The legal definition of property market value is rooted in section 194 of Germany’s Building Code (Baugesetzbuch); in simple terms, it is a price forecast for a given sale date under normal business conditions. The reason why market values and the prices visualised by property owners are not always entirely congruent is to be found in the subjective considerations that apply to any property; these are the result of personal opinion or emotional factors. By contrast, market values are based purely on the legal remit, i.e. an estimation of the price most likely to be achieved in compliance with legal procedures.
The legal basis for establishing property market values and appraising easements and ground rents is set out in the German Ordinance on the Valuation of Property (Immobilienwertermittlungsverordnung, or ImmoWertV) and any legally watertight valuation will be based on the procedures outlined here.
There are various distinct methods:
- Cost approach, section 21ff. of the ImmoWertV
Asset value comprises the land value plus the present value of the building fabric and any adjustment of the market value ratio on the transaction date. Building costs are calculated with reference to the standard building costs (Normalherstellungskosten, NHK 2010) issued by the Federal Ministry of Transport, Building and Urban Development (Bundesministerium für Verkehr, Bau und Stadtentwicklung) and extrapolated using the current building price index on the transaction date. Typical asset value properties include e.g. detached or semi-detached houses.
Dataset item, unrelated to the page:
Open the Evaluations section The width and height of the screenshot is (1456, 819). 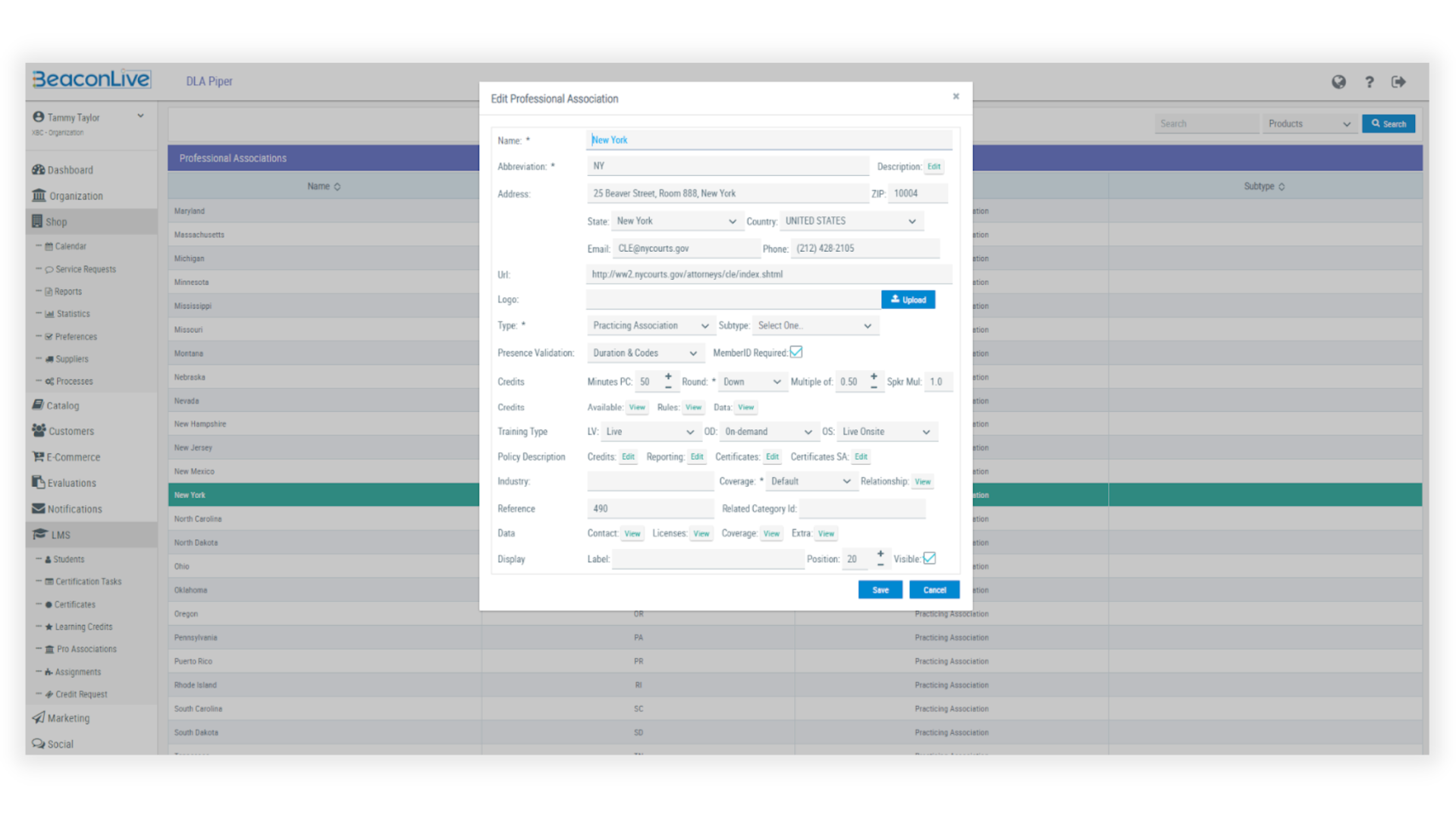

- Comparison method, section 15ff. of the ImmoWertV
With this valuation method, property purchase prices that appropriately reflect the features determining the value of the property to be appraised are taken from the transaction register of the relevant Property Valuation Committee. Any differences are incorporated with appropriate additions or deductions. The market value is as a result the weighted arithmetic mean derived from the adjusted sale prices of the comparator properties. Typical comparators include unused building land or standardised property types such as terraced houses or condominiums.
- Income approach, section 17ff. of the ImmoWertV
This approach is used for property that is intended to generate an income stream. The market value is calculated from a current cash value based on an average market unheated lease or rental income and the discounted value of the land. Typical income properties include commercial property or capital investments.
- Appraisal of leaseholds
A leasehold is a special case in which the land and the building upon it do not belong to the same owner. The valuation can thus be carried out on behalf of the lessor and the lessee for the same property. Selection of the correct valuation method is dependent on the specific features of the property. A standardised method is set out in the ministry’s valuation guidelines (Wertermittlungsrichtlinien, or WertR).
The market value for leasehold land with a building on it is based on the capitalised advantage of use of the land over freehold possession.